In a judgment of 19 June 2024, the Cour de Cassation confirmed the nullity of a mutually agreed termination for lack of the employer’s consent. Indeed, it considered that the intentional concealment by the employee of information critical to the employer’s consent (namely the employee’s plan to engage in a competing activity) with a view to signing a mutually agreed termination results in the nullity of the latter for lack of consent. The Cour de Cassation adds, in an unprecedented manner, that the annulment of the mutually agreed termination for lack of consent of the employer produces the effects of a resignation. The employee must therefore repay the mutually agreed termination compensation to his former employer, and pay compensation for the notice period not worked (Cass. Soc, 19 June 2024, No. 23-10.817).
ECONOMIC DISMISSAL: The fault of the employer at the origin of the economic difficulties deprives the dismissal of a real and serious cause.
In a judgment of 29 May 2024, the Cour de Cassation stated as a reminder that, when the economic difficulties invoked in support of a dismissal result from the employer’s wrongful actions, the dismissal is then devoid of real and serious cause. In this case, while the economic difficulties were established, they followed a decision by the employer to set up part of its activity without the necessary administrative authorization. This decision falling within his sole competence and responsibility, the economic difficulties therefore resulted from wrongful actions, thus depriving the dismissal of a real and serious cause (Cass. Soc, 29 May 2024, No. 22-10.654).
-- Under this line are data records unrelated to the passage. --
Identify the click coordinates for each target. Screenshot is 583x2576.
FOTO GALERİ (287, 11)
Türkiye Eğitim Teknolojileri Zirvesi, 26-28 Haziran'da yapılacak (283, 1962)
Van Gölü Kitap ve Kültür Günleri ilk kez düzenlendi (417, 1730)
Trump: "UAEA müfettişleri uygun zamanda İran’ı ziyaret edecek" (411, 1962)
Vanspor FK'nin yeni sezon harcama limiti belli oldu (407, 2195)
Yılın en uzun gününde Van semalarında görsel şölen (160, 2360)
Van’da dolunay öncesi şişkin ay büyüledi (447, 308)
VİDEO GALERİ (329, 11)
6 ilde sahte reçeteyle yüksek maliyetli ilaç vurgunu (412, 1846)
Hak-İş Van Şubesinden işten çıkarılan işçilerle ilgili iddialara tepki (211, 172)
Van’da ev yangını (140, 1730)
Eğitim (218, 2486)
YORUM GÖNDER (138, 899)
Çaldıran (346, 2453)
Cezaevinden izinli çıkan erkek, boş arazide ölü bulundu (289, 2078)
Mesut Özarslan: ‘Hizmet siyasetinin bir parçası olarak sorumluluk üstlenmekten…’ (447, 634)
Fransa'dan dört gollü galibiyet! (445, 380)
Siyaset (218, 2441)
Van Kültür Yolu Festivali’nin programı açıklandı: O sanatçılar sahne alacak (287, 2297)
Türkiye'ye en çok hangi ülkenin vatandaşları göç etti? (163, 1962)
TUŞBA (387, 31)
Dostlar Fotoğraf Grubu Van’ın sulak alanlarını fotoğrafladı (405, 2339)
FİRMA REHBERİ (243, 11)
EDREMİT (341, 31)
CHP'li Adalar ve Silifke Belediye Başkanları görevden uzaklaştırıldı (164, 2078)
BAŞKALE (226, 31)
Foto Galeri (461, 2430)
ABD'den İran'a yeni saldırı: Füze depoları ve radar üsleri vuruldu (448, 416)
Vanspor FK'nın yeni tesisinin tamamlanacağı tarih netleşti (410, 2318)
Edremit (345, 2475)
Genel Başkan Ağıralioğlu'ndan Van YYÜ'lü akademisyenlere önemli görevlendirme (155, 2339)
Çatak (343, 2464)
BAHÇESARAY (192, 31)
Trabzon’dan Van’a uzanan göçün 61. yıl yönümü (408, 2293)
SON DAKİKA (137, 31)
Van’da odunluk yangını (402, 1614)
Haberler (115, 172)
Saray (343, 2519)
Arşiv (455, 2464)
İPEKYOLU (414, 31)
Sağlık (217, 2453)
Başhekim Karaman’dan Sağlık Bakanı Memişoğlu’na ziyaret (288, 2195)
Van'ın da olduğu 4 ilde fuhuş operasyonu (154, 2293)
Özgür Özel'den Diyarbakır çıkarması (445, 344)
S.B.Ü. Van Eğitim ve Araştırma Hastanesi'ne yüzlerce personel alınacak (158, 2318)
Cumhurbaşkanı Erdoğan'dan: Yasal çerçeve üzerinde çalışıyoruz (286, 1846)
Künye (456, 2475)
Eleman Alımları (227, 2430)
SEVERANCE PAY: Therapeutic part-time work must be neutralized for the calculation of severance pay.
In a judgment of 12 June 2024, the Cour de Cassation stated as a reminder that periods of work carried out within the framework of therapeutic part-time arrangements must, to avoid discrimination based on the employee’s health condition, be neutralized for the calculation of severance pay. It then specified that, in this context, the reference salary to be taken into account is that which the employee received before switching to part-time work and, where applicable, before the preceding sick leave (Cass. Soc, 12 June 2024, No. 23-13.975).
REMUNERATION BASED ON THE NUMBER OF DAYS WORKED (FORFAIT-JOURS) AND SYNTEC: Extension of the amendment of 13 December 2022
From 1 July 2024, amendment No. 2 of 13 December 2022 concerning the forfait-jours shall be applicable to all companies subject to the SYNTEC collective agreement. The amendment provides for several new features. On the one hand, it broadens the scope of the beneficiaries of the forfait-jours: this possibility is now open to executives falling under position 2.3 and receiving a salary at least equal to 122% of the minimum salary applicable to their classification. On the other hand, only one annual interview is now mandatory to monitor employees under forfait-jours arrangements. Finally, companies with more than 250 employees will have to appoint a disconnection representative responsible for sensitizing employees and employers to the importance of disconnection (Order of 12 June 2024, Official Journal of 20 June 2024).